To  have better accuracy in forecasting we will use exogenous variable

### Basic model building preperation

In [None]:
#@title Define the parameter grid
p,d,q = range(0,6), [0,1], range(0, 3)
parameters = list(itertools.product(p, d, q))

# seasonal_parameters P, D, Q, S
seasonal_parameters = [(1,0,1,7),(2,0,1,7),(3,0,1,7)]

In [None]:
#@title Function for building best SARIMAX model
def bestSARIMAX(model_language,parameters,seasonal_parameters):
  # Initialize a DataFrame to store the results
  results = []
  # Fit the SARIMAX model for each combination of parameters
  for param in parameters:
      for seasonal_param in seasonal_parameters:
          try:
              SARIMAX_model = SARIMAX(train[model_language],exog=exog_train,
                              order=param,
                              seasonal_order=seasonal_param,
                              enforce_stationarity=False,
                              enforce_invertibility=False).fit(disp=False)

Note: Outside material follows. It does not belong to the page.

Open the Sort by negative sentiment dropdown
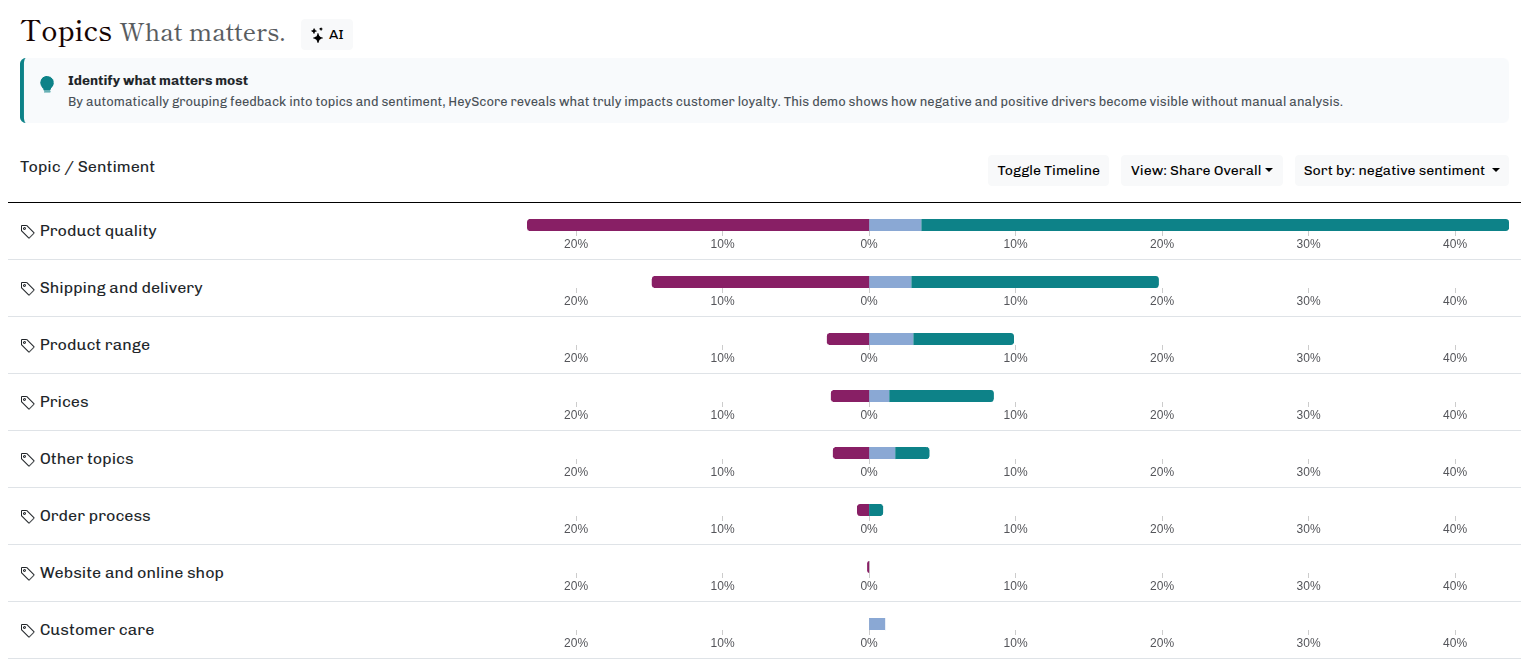The height and width of the screenshot is (661, 1538). tap(1401, 170)
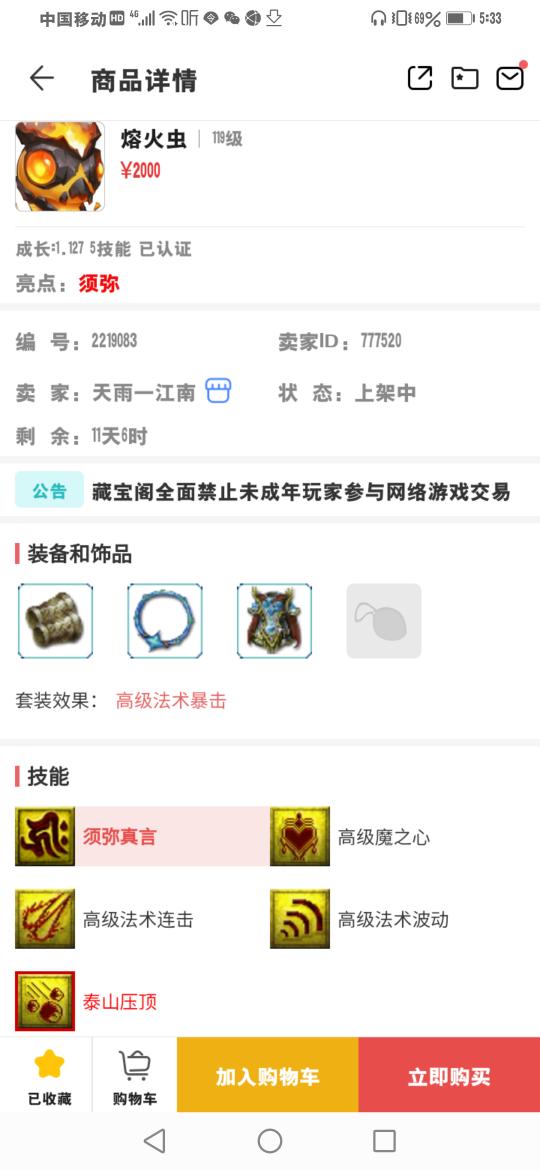The height and width of the screenshot is (1170, 540).
Task: Click 立即购买 button
Action: [449, 1075]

              # Store the results in the DataFrame
              test[f'{model_language}_pred']=SARIMAX_model.forecast(steps=prediction_count, exog=exog_test)
              results.append((param, seasonal_param, mape_score(test[model_language],test[f'{model_language}_pred']), SARIMAX_model.aic))

          except Exception as e:
              continue

  results_df = pd.DataFrame(results, columns=['params', 'seasonal_params', 'MAPE', 'AIC'])
  results_df.sort_values(by=['MAPE','AIC'], inplace=True)
  # Find the best parameters
  best_params = results_df.iloc[0]

  print(f'''Best SARIMAX Model for {model_language} language
  (p,d,q):{best_params.params}, (P,D,Q,S):{best_params.seasonal_params},
  MAPE:\t{best_params.MAPE}
  AIC:\t{best_params.AIC}''')

  # Fit the best model
  return SARIMAX(train[model_language],exog=exog_train, order=best_params.params, seasonal_order=best_params.seasonal_params, enforce_stationarity=False, enforce_invertibility=False).fit(disp=False)

In [None]:
#@title Finding best model

best_SARIMAX_model = {}
for model_language,non_seasonal_order in zip(language.columns,model_parameters):
  #best_SARIMAX_model[model_language] = bestSARIMAX(model_language,non_seasonal_order,seasonal_parameters)
  best_SARIMAX_model[model_language] = bestSARIMAX(model_language,parameters,seasonal_parameters)

In [None]:
#@title Final Model Building
best_fit_model_parameters = {
    'de':[[(5,1,2)],[(1,0,1,7)]],
    'en':[[(4,1,2)],[(1,0,1,7)]],
    'es':[[(3,1,2)],[(2,0,1,7)]],
    'fr':[[(3,1,2)],[(1,0,1,7)]],
    'ja':[[(5,1,2)],[(3,0,1,7)]],
    'ru':[[(1,1,0)],[(2,0,1,7)]],
    'zh':[[(1,1,1)],[(3,0,1,7)]]}

for model_language in language.columns:
#  print(model_language,best_fit_model_parameters[model_language][0],best_fit_model_parameters[model_language][1])
  best_SARIMAX_model[model_language] = bestSARIMAX(model_language,best_fit_model_parameters[model_language][0],best_fit_model_parameters[model_language][1])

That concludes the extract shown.